スープは冷めても美味しいさっぱり系の味付けにして、サンドイッチやパンケーキは好きな具と食べられるようにパンと具を分けておいた。
「ぴ……」
ピピはすんすんと匂いを嗅いでいたが、心なし不満げな顔をしていた。やはり出来立ての温かいご飯の方が好きなようだ。まあ当然か。
「なるべく早く帰ってくるから。……じゃあ、行ってくるよ」
家を出ていつもの山を歩き、山頂付近のやや開けた場所で一休みしてから、目的の洞窟の前に立った。
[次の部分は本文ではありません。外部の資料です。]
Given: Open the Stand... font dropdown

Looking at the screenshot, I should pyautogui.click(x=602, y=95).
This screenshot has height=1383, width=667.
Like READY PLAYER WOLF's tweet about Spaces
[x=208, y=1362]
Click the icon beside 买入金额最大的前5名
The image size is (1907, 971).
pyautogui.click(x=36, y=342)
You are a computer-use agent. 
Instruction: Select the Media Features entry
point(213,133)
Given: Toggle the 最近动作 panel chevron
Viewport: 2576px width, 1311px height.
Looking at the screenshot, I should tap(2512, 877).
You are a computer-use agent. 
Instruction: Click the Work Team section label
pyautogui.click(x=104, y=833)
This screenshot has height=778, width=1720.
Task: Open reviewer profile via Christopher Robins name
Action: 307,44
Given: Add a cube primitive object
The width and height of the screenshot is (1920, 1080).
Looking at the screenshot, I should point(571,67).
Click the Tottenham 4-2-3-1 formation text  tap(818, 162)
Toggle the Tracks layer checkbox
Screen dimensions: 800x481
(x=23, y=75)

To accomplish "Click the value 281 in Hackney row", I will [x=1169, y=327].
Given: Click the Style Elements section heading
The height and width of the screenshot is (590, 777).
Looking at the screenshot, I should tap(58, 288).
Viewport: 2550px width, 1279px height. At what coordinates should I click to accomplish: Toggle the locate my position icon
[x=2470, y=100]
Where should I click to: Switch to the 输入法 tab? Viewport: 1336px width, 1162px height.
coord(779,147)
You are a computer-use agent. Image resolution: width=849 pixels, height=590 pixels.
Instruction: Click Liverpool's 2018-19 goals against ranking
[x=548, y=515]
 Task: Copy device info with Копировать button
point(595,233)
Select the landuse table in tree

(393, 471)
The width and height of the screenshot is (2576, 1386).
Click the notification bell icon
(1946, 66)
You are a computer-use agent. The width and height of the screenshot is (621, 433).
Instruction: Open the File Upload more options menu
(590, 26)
「……相変わらず入口小さいよな。ちょっと不便なんだが」
「自然にできたものだからね。手を加えていないからこそ、鍛錬に使えるんだよ」
と、兄は早速四つん這いになって入口から洞窟に入ってしまった。
「ほら、お前も早くおいで。時間がもったいない」
「あ、ああ……」
アクセルも急いで腰を低くして穴をくぐり、洞窟内に入った。
――う……相変わらず真っ暗だ……。
外の明かりはほとんど入って来ず、視覚はほぼ頼りにならない。情報の七、八割を視覚に頼っている人間にとっては、それだけで十分恐怖が芽生えてくる。元々出口の遠い狭い洞窟に入ってしまえばなおさらだ。
「兄上、どこだ……?」
早速少し怖くなってきて、前方に向かって手を伸ばす。
するとガシッと強めに手を握られ、安心させるようにぎゅっと抱き寄せられた。